The EU Aims To Depose The Greek Government, Again

Greece - Greek Crisis - Euro - Austerity

 

By Ben Kelly, blogger and editor of The Sceptic Isle.

‘Mr Dijsselbloem suggested even if Greece voted to approve the bailout plan it would be hard for its eurozone partners to continue to trust Mr Tsipras’s leftwing Syriza government to implement it — hinting a new government would be necessary.’

The EU is escalating its campaign of intimidation against the Greek electorate in order to push them towards the “yes” vote they seek. Now efforts are escalating to oust the democratically elected Greek government whatever the result of today’s referendum. President of the EU Parliament Martin Schulz has called for the Syriza government to be replaced by “technocrat” rule until stability can be restored in Greece after its economic collapse. We have been here before. 

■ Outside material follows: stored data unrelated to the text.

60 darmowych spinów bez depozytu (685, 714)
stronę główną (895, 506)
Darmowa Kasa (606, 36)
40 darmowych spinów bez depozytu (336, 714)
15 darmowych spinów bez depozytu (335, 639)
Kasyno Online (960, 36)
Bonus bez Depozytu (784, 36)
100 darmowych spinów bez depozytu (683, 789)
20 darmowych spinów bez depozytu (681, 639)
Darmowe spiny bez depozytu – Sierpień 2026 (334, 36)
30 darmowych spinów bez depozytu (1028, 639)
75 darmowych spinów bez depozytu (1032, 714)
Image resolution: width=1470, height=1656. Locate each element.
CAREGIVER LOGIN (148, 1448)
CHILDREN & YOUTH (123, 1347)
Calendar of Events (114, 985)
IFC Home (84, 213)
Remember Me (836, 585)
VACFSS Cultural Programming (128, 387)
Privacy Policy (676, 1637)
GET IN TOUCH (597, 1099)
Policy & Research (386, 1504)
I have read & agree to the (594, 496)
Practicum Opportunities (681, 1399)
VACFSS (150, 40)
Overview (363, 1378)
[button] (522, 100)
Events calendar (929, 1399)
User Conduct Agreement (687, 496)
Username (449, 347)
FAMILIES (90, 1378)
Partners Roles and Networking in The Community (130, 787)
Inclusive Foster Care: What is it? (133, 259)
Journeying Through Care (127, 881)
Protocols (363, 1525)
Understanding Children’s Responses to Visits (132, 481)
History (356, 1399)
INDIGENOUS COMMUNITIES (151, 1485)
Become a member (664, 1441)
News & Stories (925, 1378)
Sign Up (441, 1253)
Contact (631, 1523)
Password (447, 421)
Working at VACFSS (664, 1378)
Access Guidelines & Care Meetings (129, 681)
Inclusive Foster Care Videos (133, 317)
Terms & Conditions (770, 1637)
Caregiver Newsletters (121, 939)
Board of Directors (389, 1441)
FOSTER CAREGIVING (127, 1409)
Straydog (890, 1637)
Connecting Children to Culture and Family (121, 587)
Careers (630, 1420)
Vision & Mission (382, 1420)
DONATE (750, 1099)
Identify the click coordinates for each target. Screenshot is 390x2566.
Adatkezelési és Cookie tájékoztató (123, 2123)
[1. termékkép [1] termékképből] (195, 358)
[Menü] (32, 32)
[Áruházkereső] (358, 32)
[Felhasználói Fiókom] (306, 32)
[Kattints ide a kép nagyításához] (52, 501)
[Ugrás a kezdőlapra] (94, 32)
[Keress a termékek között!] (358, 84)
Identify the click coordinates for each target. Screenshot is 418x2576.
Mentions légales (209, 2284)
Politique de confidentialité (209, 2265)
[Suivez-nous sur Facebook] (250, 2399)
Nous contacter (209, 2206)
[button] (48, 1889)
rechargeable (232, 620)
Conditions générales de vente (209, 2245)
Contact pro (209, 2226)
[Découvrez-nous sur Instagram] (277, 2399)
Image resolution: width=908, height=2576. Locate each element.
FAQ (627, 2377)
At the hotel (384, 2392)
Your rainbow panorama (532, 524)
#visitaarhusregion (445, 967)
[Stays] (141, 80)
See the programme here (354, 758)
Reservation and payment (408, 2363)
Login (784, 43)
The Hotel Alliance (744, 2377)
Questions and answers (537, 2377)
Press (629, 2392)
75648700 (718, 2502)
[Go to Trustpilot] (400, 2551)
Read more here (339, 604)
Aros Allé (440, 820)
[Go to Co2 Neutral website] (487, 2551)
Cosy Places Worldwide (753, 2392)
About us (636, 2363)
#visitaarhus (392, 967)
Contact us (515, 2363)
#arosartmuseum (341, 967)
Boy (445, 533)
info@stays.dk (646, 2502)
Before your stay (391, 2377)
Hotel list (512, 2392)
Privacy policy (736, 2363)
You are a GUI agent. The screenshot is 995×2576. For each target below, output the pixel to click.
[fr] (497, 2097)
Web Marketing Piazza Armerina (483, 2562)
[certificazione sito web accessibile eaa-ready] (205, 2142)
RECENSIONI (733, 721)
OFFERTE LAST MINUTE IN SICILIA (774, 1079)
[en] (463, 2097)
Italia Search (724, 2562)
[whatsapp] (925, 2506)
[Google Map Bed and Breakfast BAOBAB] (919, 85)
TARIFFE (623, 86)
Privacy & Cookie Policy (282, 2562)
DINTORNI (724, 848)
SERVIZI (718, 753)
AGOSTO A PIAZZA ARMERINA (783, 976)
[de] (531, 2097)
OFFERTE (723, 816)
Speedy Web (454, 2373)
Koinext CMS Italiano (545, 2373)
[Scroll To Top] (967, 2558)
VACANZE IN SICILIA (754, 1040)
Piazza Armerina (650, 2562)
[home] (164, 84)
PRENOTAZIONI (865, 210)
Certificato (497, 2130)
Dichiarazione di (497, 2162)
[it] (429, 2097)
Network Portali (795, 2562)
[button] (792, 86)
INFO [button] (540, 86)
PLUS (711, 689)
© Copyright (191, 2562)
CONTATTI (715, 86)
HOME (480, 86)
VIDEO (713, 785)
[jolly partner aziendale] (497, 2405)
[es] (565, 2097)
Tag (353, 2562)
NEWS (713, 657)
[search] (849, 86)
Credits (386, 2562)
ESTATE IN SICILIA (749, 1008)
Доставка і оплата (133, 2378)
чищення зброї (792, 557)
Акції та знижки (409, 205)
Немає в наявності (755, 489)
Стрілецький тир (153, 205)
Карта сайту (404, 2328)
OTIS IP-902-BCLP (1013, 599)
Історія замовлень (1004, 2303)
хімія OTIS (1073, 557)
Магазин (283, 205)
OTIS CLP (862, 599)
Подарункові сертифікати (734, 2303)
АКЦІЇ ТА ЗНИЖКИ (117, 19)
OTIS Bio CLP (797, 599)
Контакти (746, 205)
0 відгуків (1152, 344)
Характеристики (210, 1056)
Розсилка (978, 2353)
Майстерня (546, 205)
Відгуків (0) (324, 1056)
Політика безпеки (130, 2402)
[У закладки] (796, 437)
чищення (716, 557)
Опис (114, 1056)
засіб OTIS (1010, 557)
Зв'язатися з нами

We have already witnessed a post-modern, bloodless coup d’état in Athens before, as we did in Rome. Elected prime ministers were given a final, firm push and removed from power and replaced with Eurocrats appointed from Brussels, a former Vice-President of the European Central Bank and a former European Commissioner no less. They were appointed with the mission to impose policies approved by the EU but rejected in general elections.

Mario Monti appointed himself finance minister as well as prime minister and a government was installed in Italy without a single elected politician. The fragile pretence of EU democracy collapsed, and the dictatorial nature of the centralist new European empire was exposed. Apparachiks in Brussels ruling through colonial governors in Athens and Rome, overseen by the ECB in Frankfurt and the government in Berlin dissolved national democracy. The electorate in the Euro colonies were cut out altogether.

It may very well be true that the electorate in both those countries were exasperated by their own politicians; perhaps some even felt relief at the prospect of outside control, but we cannot pretend that it’s anything resembling democracy. They were governments installed to keep those countries in the euro, whatever the cost and because the “project” is more important than democracy, more important than the little people, and more important than any suffering caused by keeping incompatible economies in the eurozone.

The problem is, that while we must acknowledge the clear cases of bad governance in Greece, as well as Italy; it is EU technocrats that have helped bring about the economic and social disaster in the first place. In order to expand the EU into Athens, the economic and debt criteria were overlooked (the same was done for Italy). In fact, Lucas Papdemos – the EU approved and appointed former Greek prime minister – was running the Greek central bank at the time!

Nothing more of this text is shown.